Abren investigación contra presidente catalán por consulta independentista

El Tribunal Superior de Justicia de Cataluña admitió a trámite las denuncias por desobediencia contra Artur Mas por haber organizado el 9 de noviembre una consulta sobre la independencia de la ...
Varias personas, en las escaleras del Tribunal Superior de Justicia de Cataluña, en Barcelona
Varias personas, en las escaleras del Tribunal Superior de Justicia de Cataluña, en Barcelona (AFP)

Barcelona

El Tribunal Superior de Justicia de Cataluña (TSJC) ha admitido a trámite hoy las denuncias por desobediencia contra el presidente regional catalán, Artur Mas, por la organización el 9 de noviembre de una consulta simbólica sobre la independencia de esta comunidad autónoma española.

"El pleno de la sala de lo civil y penal del TSJC ha acordado, por mayoría, admitir a trámite todas las denuncias y querellas por la presunta desobediencia a la resolución del Tribunal Constitucional", que había suspendido dicha consulta, informó el tribunal en un comunicado.

Las denuncias admitidas van dirigidas contra Mas, la vicepresidenta del gobierno regional Joana Ortega y la consejera (ministra regional) de educación, Irene Rigau.

"Son unas querellas que yo personalmente no entiendo, que alguien te lleve a los tribunales por poner las urnas y porque la gente pueda votar es una cosa que no se entiende", dijo hoy Mas, antes de conocerse la decisión judicial.

"Pero bien, de todos modos esta es la realidad y yo respeto plenamente las decisiones de los ámbitos judiciales", añadió. Tras conocerse la decisión judicial, Anna Simó, portavoz del partido independentista de izquierdas, ERC, que apoyó la consulta, mostró su "total apoyo en estos momentos que no son fáciles" a Mas.

Los seis magistrados de la Sala, que han debatido durante cuatro horas, decidieron que las siete querellas y veinticinco denuncias presentadas contra él y su equipo sean agrupadas en una, que será la más antigua de ellas presentadas por este caso.

Entre las querellas se encuentra la que ordenó presentar el ex fiscal general del Estado, Eduardo Torres-Dulce, tras una polémica con los fiscales catalanes que no veían materia para la misma.

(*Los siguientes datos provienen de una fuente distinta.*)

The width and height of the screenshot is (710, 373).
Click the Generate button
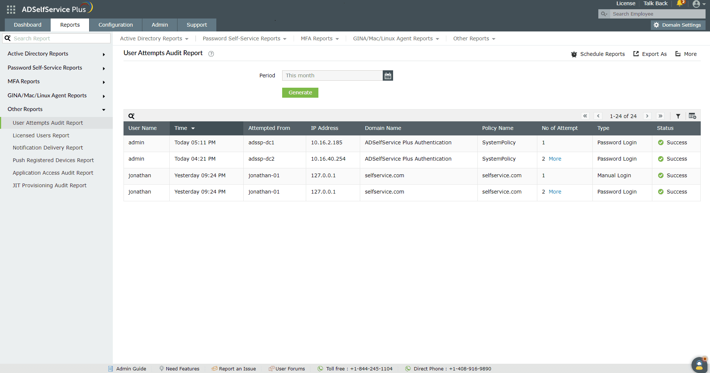pos(300,93)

Las diferencias de opiniones sobre el caso entre Torres-Dulce y el gobierno central acabó también, según el entorno del ex fiscal general, por colmar su paciencia, llevándole a presentar su dimisión el jueves pasado.

Desobediencia

El ministerio público finalmente presentó ante el TSJC una querella criminal por delitos de "desobediencia, prevaricación, malversación de caudales públicos y usurpación de funciones".

Mas, Ortega y Rigau serán investigados por supuesta desobediencia al Tribunal Constitucional, que el 4 de noviembre suspendió la celebración de una consulta simbólica sobre la independencia de Cataluña, tras presentar el gobierno conservador español de Mariano Rajoy un recurso contra la misma.

El gobierno regional catalán, en mano de los nacionalistas de CiU, decidió convocar esta consulta simbólica después que el Alto Tribunal ya hubiera procedido el 29 de septiembre, también a instancias del ejecutivo central, a suspender un referéndum oficial convocado sólo dos días antes. El gobierno conservador español alegaba que, según la Constitución, sólo el Estado tiene potestad para convocar referendos.

Un total de 2'344,828 personas participaron en esa controvertida votación sin valor legal, sin censo ni comisión de supervisión, de las que casi 1.9 millones de personas votaron a favor de la independencia, según unos resultados definitivos anunciados el 1 de diciembre por el gobierno regional, tras contabilizar los sufragios emitidos entre el 9 y el 25 de noviembre.

El gobierno regional catalán llamó a responder a una doble pregunta prevista para el referéndum oficial y que se mantuvo en la consulta simbólica: "¿Quiere que Cataluña sea un Estado? Y en caso afirmativo, ¿quiere que este Estado sea independiente?".

Los resultados de la consulta fueron considerados un "éxito total" por Mas, mientras que para Rajoy se trató de un "fracaso", puesto que sólo una de cada tres personas de los 6.3 millones de catalanes con derecho a voto acudieron a las urnas.